A proteção é sobre um imóvel só: se a família tem dois imóveis residenciais, só um é protegido. A jurisprudência fixou como protegido o de maior valor, mas há decisões que consideram o efetivamente usado para moradia. Imóveis de veraneio, segunda residência ou alugados não recebem proteção legal automática.

Na modalidade voluntária, a família indica formalmente o imóvel como bem de família por escritura pública registrada no cartório de imóveis. A proteção é mais ampla e pode incluir imóvel mais valioso, mas há regra de proporcionalidade: o valor não pode ultrapassar 1/3 do patrimônio líquido do instituidor no momento da escritura.
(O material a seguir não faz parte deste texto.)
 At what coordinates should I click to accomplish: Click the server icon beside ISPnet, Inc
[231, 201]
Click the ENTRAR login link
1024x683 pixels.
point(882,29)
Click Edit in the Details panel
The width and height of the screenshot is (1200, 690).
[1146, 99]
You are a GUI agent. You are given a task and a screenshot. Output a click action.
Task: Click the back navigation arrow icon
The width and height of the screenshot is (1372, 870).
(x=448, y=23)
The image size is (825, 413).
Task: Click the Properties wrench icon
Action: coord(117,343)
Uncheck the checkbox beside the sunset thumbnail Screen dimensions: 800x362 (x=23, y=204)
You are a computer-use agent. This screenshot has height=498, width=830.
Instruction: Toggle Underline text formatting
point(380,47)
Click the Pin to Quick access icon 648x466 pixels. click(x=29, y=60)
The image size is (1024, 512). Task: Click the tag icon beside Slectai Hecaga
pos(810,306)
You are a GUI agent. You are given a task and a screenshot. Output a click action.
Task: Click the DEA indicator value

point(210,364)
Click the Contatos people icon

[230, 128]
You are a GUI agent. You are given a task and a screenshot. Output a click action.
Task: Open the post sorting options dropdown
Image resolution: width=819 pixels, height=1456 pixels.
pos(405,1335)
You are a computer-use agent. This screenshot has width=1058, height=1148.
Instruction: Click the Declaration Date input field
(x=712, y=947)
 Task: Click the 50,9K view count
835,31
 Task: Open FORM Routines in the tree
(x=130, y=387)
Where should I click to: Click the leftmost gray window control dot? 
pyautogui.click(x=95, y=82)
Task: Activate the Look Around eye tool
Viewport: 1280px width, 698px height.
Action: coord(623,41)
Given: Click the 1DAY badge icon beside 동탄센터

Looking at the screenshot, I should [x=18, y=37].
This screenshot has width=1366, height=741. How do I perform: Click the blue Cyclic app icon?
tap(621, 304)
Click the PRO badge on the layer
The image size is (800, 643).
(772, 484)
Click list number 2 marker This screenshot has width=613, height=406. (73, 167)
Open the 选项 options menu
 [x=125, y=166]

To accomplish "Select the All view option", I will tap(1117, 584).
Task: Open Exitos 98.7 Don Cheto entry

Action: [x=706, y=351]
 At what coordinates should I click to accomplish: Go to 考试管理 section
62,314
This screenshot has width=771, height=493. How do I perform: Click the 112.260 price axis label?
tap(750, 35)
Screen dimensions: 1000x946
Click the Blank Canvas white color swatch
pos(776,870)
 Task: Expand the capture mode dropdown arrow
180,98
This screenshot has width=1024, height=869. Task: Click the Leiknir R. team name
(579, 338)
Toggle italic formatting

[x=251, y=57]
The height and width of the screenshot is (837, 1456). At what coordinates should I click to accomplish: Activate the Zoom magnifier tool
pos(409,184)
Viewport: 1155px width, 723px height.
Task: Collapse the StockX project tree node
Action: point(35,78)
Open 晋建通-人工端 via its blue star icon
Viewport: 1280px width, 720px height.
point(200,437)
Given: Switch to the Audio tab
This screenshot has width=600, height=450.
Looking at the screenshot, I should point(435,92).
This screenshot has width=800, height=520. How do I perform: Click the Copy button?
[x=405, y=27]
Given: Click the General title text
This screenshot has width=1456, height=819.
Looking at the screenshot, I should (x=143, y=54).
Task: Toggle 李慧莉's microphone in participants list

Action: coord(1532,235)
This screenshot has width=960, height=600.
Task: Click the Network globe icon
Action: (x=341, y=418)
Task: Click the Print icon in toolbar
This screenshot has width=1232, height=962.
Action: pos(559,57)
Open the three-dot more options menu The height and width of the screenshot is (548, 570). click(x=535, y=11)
Permite proteger bem maior que o usado para moradia comum.

Proprietários autônomos, sócios de empresa, profissionais liberais e quem corre risco patrimonial usam bem de família voluntário como camada extra de proteção. Em planejamento sucessório, vale conjugar com holding e demais instrumentos para criar arquitetura patrimonial robusta.

Exemplo prático

Família com casa única de R$ 800.000 e dívida bancária de R$ 200.000. Banco busca penhora da casa: impossível pela Lei 8.009 (única residência). Mesma família com duas casas (R$ 800.000 e R$ 1.500.000) e dívida de R$ 300.000: jurisprudência tende a proteger a de maior valor; a outra pode ser penhorada se for residência efetiva da família, ou alternativamente a Justiça pode decidir pelo critério de uso.

⚠ Armadilhas comuns

1. Achar que proteção vale para qualquer dívida (não vale para alimentos, hipoteca, IPTU do bem). 2. Confundir bem de família legal (automático) com voluntário (registrado). 3. Tentar registrar como bem de família voluntário imóvel acima de 1/3 do patrimônio. 4. Imaginar proteção em imóvel de veraneio. 5. Esquecer que dívidas anteriores à instituição voluntária não são protegidas.

Perguntas frequentes

Bem de família protege contra qualquer dívida?

Não. Existem exceções importantes: pensão alimentícia, hipoteca em garantia, IPTU do próprio imóvel, financiamento do próprio bem, entre outras.

Preciso registrar bem de família?

Para a proteção legal (Lei 8.009) sobre única residência, não. Para a voluntária (CC), sim, em escritura pública registrada.